_DATA SUPPLIED_.
--
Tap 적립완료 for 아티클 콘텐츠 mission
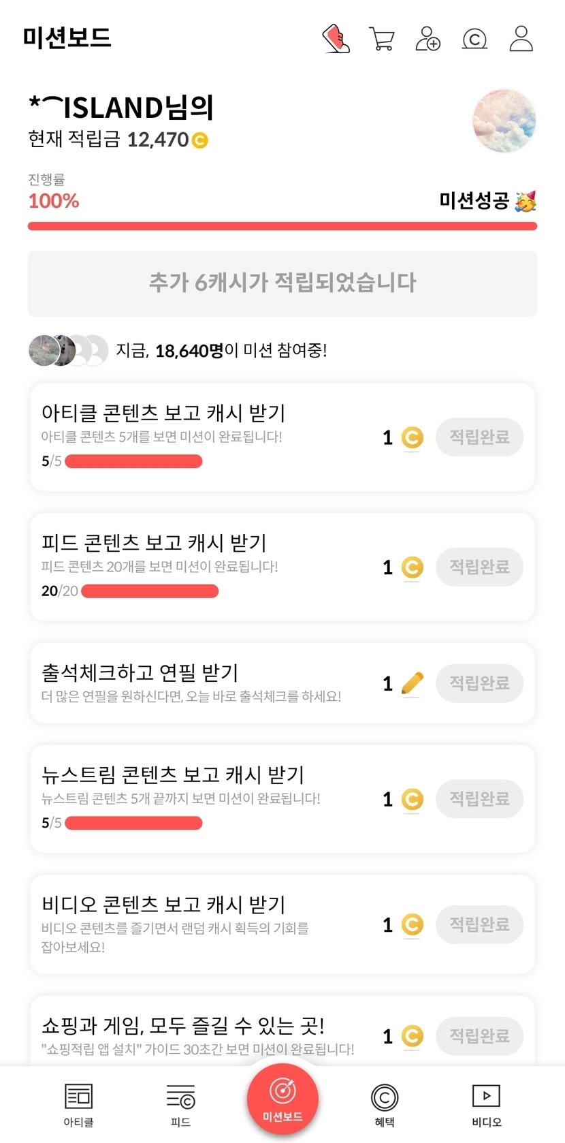565x1143 pixels. pyautogui.click(x=479, y=437)
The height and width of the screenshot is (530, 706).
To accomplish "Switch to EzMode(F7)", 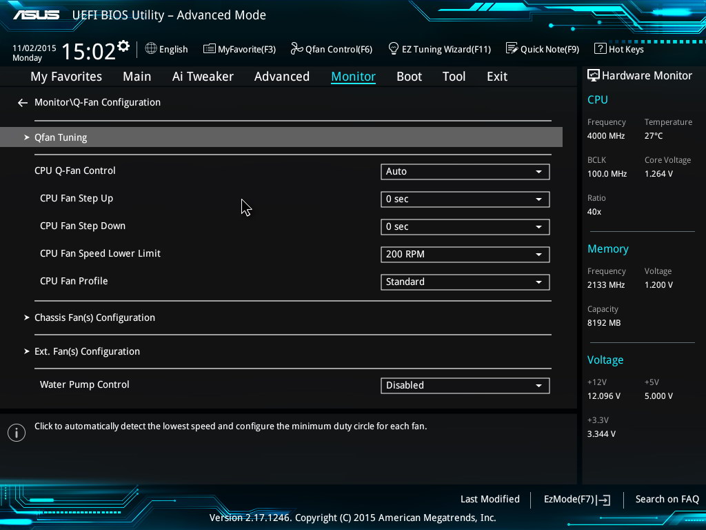I will pyautogui.click(x=576, y=500).
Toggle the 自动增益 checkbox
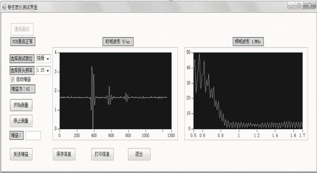Image resolution: width=317 pixels, height=173 pixels. (13, 79)
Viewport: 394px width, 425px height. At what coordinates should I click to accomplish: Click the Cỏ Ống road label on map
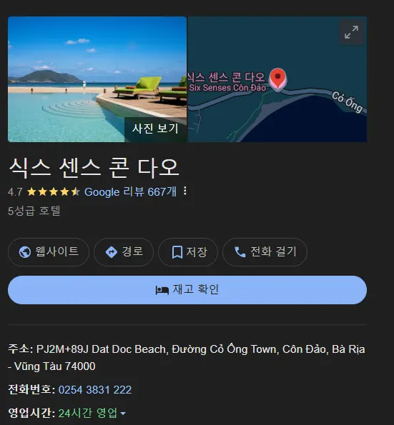click(x=348, y=102)
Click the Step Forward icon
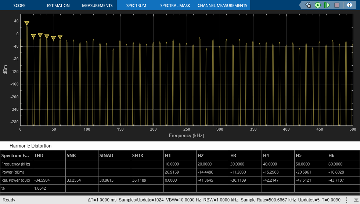Image resolution: width=360 pixels, height=204 pixels. click(x=327, y=5)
--
_WHAT IS ASKED_.
Convert the material into a numbered list, starting at the line that contains "Toggle the 自动增益 checkbox" and ending with the last line of the material, both included, with blank lines dropped. Leave the pictures out of the list.

_THE OUTPUT_.
1. Toggle the 自动增益 checkbox
2. Image resolution: width=317 pixels, height=173 pixels. (13, 79)
3. Viewport: 394px width, 425px height. At what coordinates should I click to accomplish: Click the Cỏ Ống road label on map
4. click(x=348, y=102)
5. Click the Step Forward icon
6. Image resolution: width=360 pixels, height=204 pixels. click(x=327, y=5)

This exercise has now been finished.